YANG has higher volatility (18.40%) compared to SCHD (3.12%). In terms of maximum drawdown, YANG dropped -99.98% vs SCHD's -33.37%.
On 10-year performance, SCHD leads with 12.94% vs -37.21% for YANG. On fees, SCHD is cheaper at 0.06% per year. On volatility, SCHD has been the lower-risk option at 3.12%. The better choice depends on whether you care most about return, fees, risk, or income.
Over the 10-year period, SCHD has performed better with a 12.94% return vs -37.21%. Past performance does not guarantee future results, so compare this with risk, fees, and fund exposure.
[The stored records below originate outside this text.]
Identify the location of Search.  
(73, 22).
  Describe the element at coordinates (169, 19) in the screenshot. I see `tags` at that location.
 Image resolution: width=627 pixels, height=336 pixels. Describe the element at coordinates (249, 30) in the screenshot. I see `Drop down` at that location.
SCHD is cheaper with a 0.06% expense ratio, compared with 1.07% for YANG.
SCHD has the higher dividend yield at 3.28%, compared with 2.27% for YANG.
YANG is categorized as Leveraged Equities, while SCHD is Dividend. YANG tracks FTSE China 50 Index (-300%), while SCHD tracks Dow Jones U.S. Dividend 100 Index. They also come from different issuers: Direxion and Charles Schwab. Their fees differ too: 1.07% for YANG and 0.06% for SCHD.
SCHD currently has the higher Sharpe Ratio (2.41 vs 0.68), meaning it's delivered slightly more return per unit of risk over the trailing 12 months. However, this ranking shifts over time - use the Risk/Return Score above for a more comprehensive view that combines Sharpe, Sortino, and other measures used by quantitative funds.